**** Vorliegende Auflistung

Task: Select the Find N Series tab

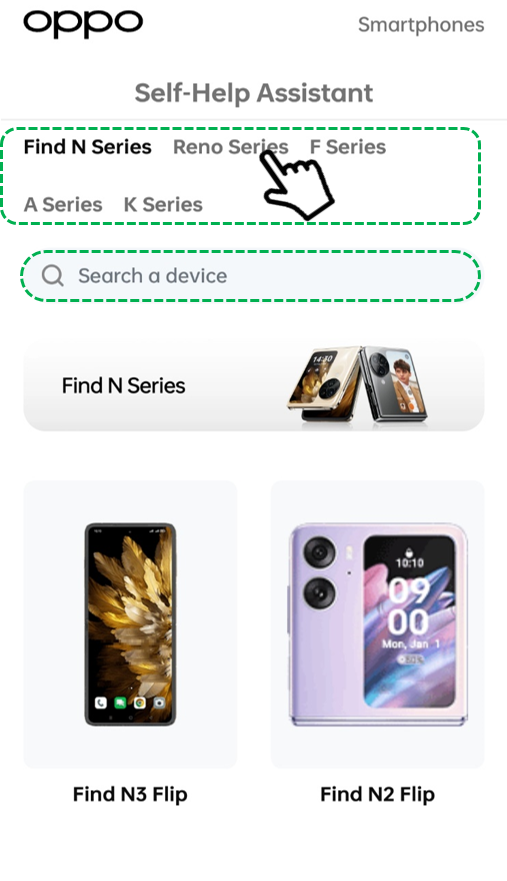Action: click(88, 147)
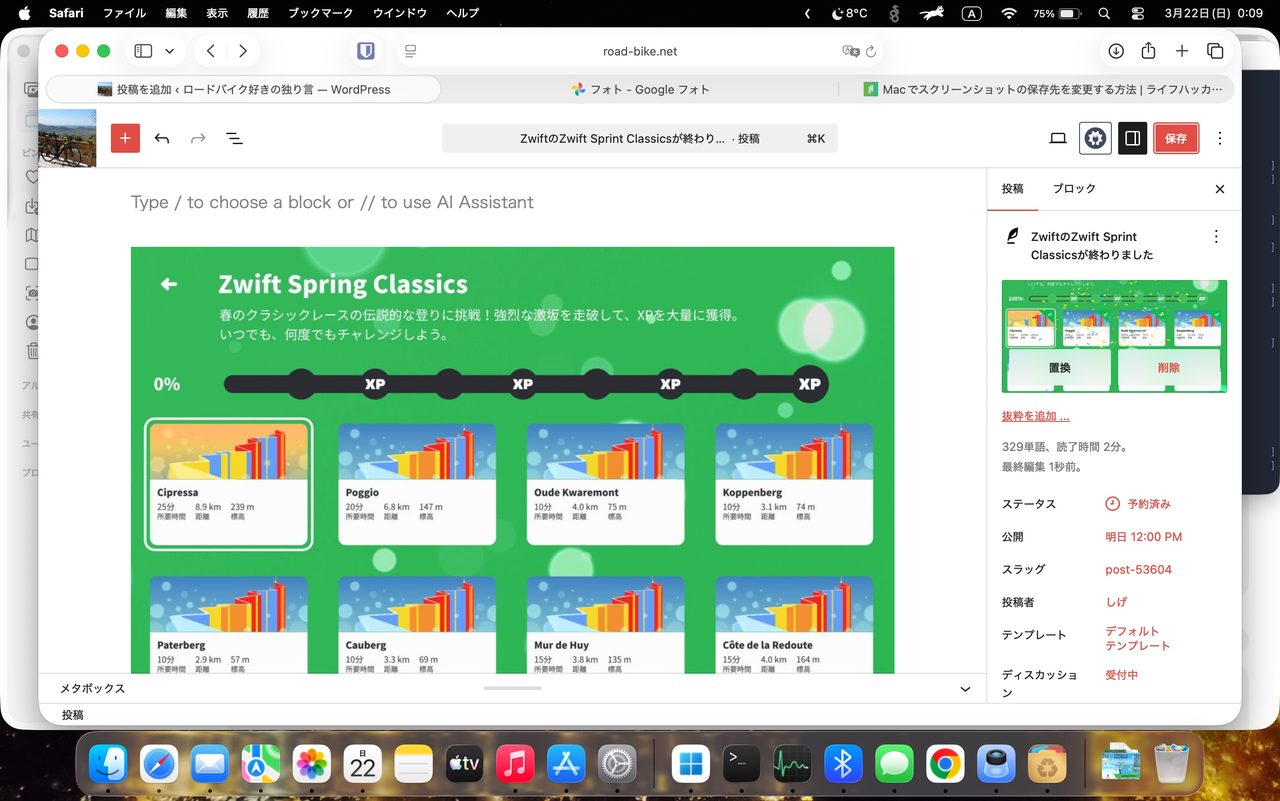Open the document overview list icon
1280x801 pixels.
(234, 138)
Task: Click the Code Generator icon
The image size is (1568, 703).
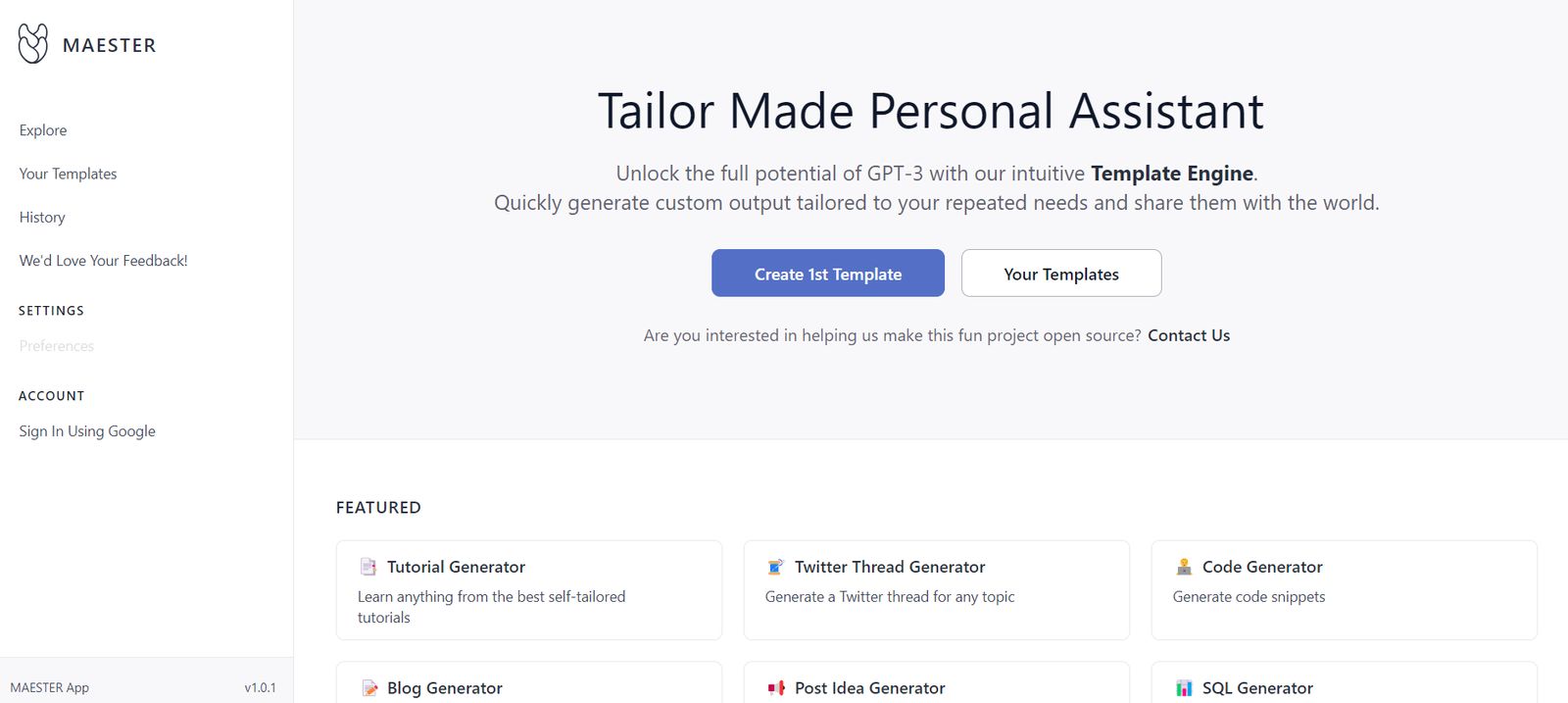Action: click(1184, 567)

********

Was zu tun ist
Gibst du die gesamte Auflistung oben Wort für Wort wieder, die Bilder aber weggelassen?

Ergebnis der Aufgabe
Task: Select the Find N Series tab

Action: click(88, 147)
Open the document overview list icon
1280x801 pixels.
(234, 138)
Task: Click the Code Generator icon
The image size is (1568, 703).
Action: click(1184, 567)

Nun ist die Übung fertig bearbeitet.